Infine, ci sono data broker come ID Analytics che offrono misure di mitigazione del rischio, per verificare identità e individuare potenziali frodi. Questi sono in genere i meno problematici per i consumatori, a meno che, ovviamente, le informazioni non siano sbagliate — e, di nuovo, difficili da correggere. Per esempio, un istituto di credito può usare un prodotto di mitigazione del rischio per determinare se un numero di previdenza sociale sia associato a una persona deceduta, o se un indirizzo di posta sia collegato a un caso di frode. Utile, certo, ma può anche impedire a consumatori innocenti che per coincidenza hanno un indirizzo simile di completare una transazione.

Altre minacce

In aggiunta alle minacce riportate sopra, le informazioni raccolte su ogni individuo possono servire ad scopi nefandi, tipo facilitare il furto di identità.

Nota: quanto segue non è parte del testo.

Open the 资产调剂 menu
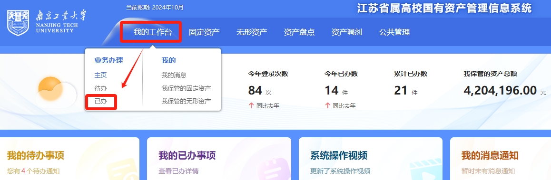 click(x=346, y=32)
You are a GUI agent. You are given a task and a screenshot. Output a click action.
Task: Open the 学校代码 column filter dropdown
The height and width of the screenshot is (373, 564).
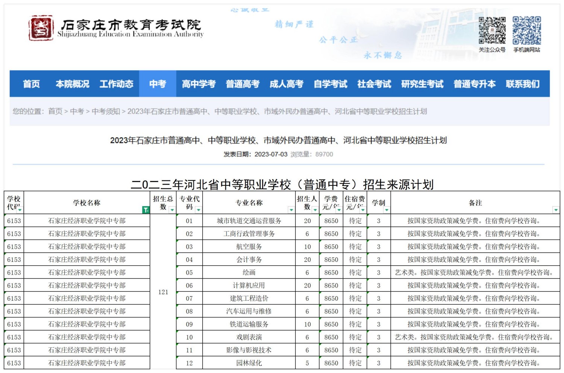tap(20, 210)
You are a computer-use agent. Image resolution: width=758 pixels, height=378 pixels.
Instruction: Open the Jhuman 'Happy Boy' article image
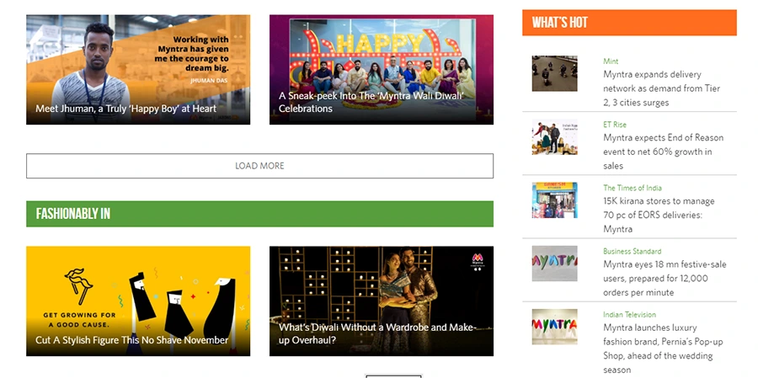[137, 59]
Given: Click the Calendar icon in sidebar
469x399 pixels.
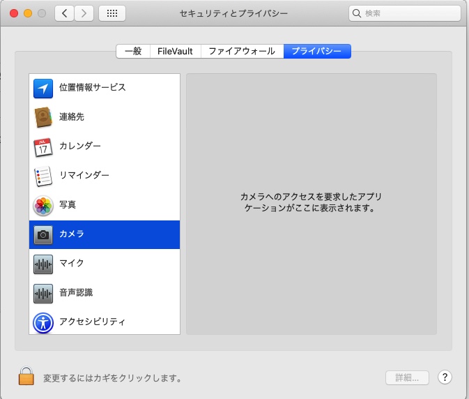Looking at the screenshot, I should (43, 146).
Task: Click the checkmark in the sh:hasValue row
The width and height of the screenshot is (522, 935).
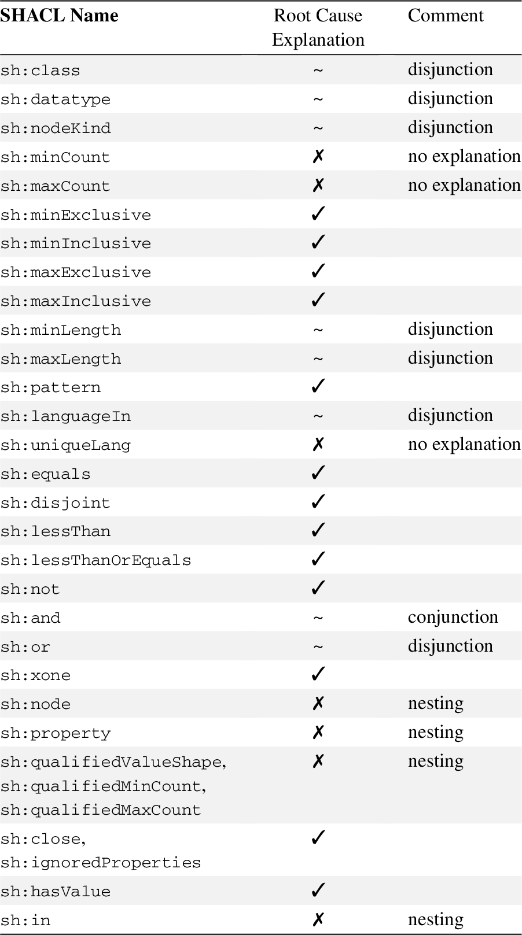Action: (318, 890)
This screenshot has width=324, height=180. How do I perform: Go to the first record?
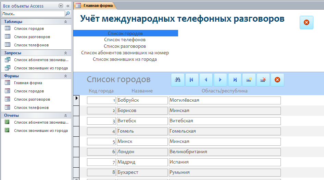192,80
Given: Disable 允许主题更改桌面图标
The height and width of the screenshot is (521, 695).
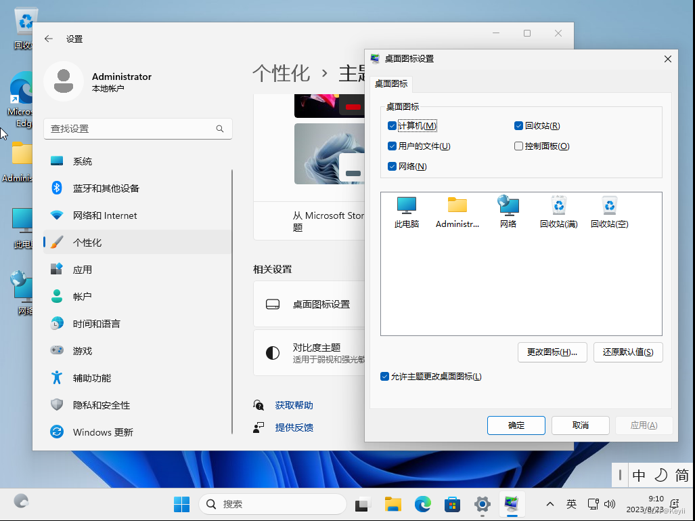Looking at the screenshot, I should coord(385,377).
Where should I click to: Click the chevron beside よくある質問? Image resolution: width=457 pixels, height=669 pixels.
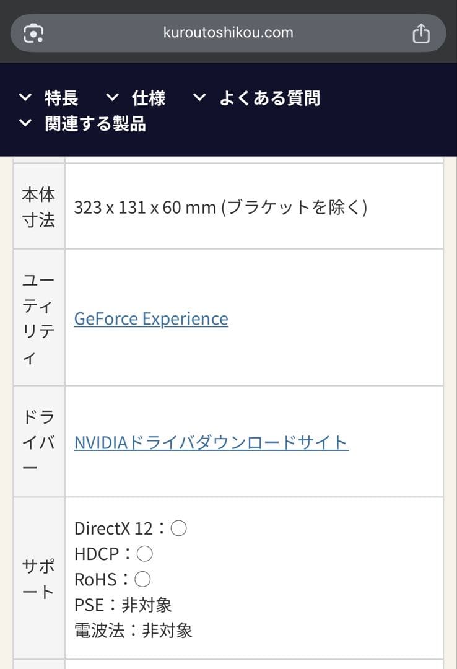coord(199,98)
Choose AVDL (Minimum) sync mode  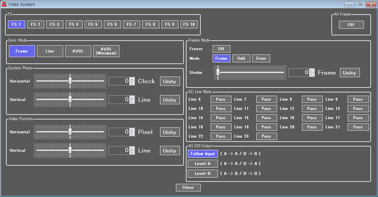pyautogui.click(x=106, y=51)
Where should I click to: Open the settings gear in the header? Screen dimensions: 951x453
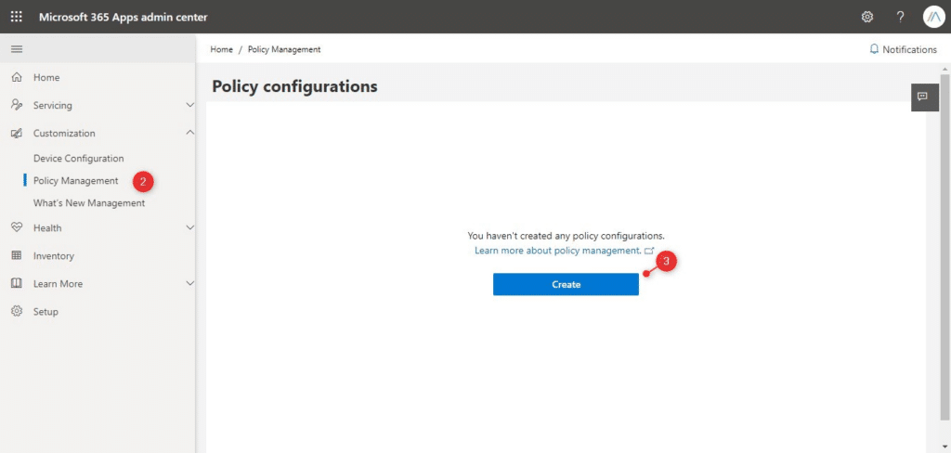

“Se riesci a ottenere informazioni su qualcuno online, potresti spacciarti per lui o usare la sua cronologia bancaria o magari entrare su un sito protetto da password, indovinando le domande di sicurezza impostate,” ha detto Paul Stephens, Director of Policy and Advocacy alla Privacy Rights Clearinghouse.

Le informazioni “possono essere usate da uno stalker per trovare l’indirizzo delle sue vittime; o da qualcuno che vuole molestarti al telefono, se ottengono il tuo numero.”

In aggiunta, le aziende che estraggono tonnellate di dati sulle persone possono subire violazioni della sicurezza — per cui i dati finiscono in mani ancora peggiori. Oltre al noto attacco a Equifax, che ha colpito 145 milioni di persone, c’è stato quello ad Acxiom nel 2003, dove oltre 1.6 miliardi di documenti (compresi nomi, indirizzi e indirizzi email) sono stati rubati per essere, almeno in parte, rivenduti a spammer. L’attacco subito da Epsilon nel 2011 ha lasciato esposti nomi e indirizzi email di milioni di persone, poi colpite da spam e tentativi di phishing. L’azienda affiliata a LexisNexis, RELX, è stata violata molteplici volte — ogni volta compromettendo numeri della previdenza sociale, indirizzi e dati della patente di tantissime persone. Nel 2015, qualcuno è riuscito ad accedere a 15 milioni di documenti appartenenti a T-Mobile ma conservati sui server di Experian.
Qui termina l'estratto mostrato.